A company called Dynamics has joined forces with Citi to create a new breed of credit card. The Citi ThankYou Prestige 2G Card is built on Dynamics' Card 2.0 platform, and it features two buttons on the front. By pressing the Regular Credit button, users can pay for a purchase with credit as they normally would. Alternatively, they can press the Request Rewards button, allowing them to redeem points or cash rewards when the card is swiped. (Pressing a button activates a corresponding light to confirm the selected option.)
This innovation will no doubt simplify reward-point and cash-reward redemptions -- so as long as the cardholder is keeping a running tab of his or her redemption points and cash rewards, as well as where they can be used and on what sort of purchases. Then again, the cardholder may press the Request Rewards button each time and hope for the best.

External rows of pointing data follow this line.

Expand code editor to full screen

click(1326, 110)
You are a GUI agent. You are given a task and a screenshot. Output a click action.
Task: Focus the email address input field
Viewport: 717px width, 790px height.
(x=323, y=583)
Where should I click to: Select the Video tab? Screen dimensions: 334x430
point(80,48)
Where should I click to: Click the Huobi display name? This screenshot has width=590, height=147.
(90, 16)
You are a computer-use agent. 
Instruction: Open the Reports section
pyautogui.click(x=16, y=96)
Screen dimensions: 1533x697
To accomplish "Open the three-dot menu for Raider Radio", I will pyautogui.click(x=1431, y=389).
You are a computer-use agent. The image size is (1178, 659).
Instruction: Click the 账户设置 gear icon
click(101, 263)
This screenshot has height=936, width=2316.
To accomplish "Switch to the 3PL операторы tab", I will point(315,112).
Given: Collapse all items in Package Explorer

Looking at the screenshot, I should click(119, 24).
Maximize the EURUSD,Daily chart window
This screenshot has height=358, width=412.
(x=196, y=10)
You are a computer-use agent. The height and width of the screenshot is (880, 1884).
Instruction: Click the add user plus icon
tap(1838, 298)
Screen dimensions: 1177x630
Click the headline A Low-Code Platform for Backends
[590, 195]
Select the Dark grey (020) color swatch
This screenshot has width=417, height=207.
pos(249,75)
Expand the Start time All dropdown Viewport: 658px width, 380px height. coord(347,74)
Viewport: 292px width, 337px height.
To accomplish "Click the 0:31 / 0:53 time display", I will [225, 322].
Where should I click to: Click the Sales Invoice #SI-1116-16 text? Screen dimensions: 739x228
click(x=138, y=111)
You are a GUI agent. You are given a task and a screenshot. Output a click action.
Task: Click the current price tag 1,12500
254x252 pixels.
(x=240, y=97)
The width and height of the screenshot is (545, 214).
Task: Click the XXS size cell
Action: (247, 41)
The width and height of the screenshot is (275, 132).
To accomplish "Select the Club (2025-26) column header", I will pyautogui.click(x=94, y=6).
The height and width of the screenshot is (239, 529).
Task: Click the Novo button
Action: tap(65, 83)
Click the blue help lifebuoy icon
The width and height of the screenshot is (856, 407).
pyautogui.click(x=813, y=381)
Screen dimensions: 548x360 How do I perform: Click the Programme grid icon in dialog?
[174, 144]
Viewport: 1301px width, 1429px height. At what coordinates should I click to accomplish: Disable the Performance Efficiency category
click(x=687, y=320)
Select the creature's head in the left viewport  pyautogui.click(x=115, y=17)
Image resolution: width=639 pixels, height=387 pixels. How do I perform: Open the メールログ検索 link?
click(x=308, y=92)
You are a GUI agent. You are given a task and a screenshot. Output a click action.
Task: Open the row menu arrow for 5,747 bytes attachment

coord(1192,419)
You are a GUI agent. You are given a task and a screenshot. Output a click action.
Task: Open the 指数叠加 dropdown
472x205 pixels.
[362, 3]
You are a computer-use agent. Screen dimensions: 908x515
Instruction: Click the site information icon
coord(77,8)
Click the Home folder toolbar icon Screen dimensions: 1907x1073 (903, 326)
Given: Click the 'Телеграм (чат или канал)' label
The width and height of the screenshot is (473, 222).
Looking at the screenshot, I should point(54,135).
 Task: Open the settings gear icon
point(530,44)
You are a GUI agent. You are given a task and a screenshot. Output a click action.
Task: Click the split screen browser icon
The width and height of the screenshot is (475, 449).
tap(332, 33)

Dynamics Card 2.0 technology was named the Best of Innovations Winner for Personal Electronics award at CES, and it's pretty cool. Among the features available to banks and credit card companies for use in ther own cards are buttons for selecting which account -- say, checking or credit -- you want to access when swiping your card. Another feature requires a user to enter a PIN code to display the credit card number, making it less useful to thieves.
Hershey decided that CES 2011 was the perfect venue to unveil its Reese's Minis, "the smallest Reese's peanut butter cups ever." Electronics have gotten smaller. Reese's Peanut Butter Cups have gotten smaller. So they go together! Get it? Note: Feasting on too many handfuls of these nano-candies has an enlarging effect on the user's physique.
ZoomSafer for Android beta
You might be a smartphone addict if you're fully aware of the dangers of "distracted driving" -- that is, driving while texting or chatting on your phone -- but can't bring yourself to turn off your device when you get behind the wheel. A company called ZoomSafer unveiled at CES a software client for the Android OS that can help.
When you start driving, the software kicks in, triggered by in-vehicle telematics, Bluetooth systems, and phone-based GPS services. Once enabled, the software disables emailing and texting. Also, users can set policies to, for example, send an autoreply alerting people that you can't respond because you're driving. You can also set the software to enable hands-free phone calls -- which is just as dangerous as taking a non-hands-free call, just more legal.
The Android client is in beta and available for download from the ZoomSafer site. There's also a BlackBerry version on the market.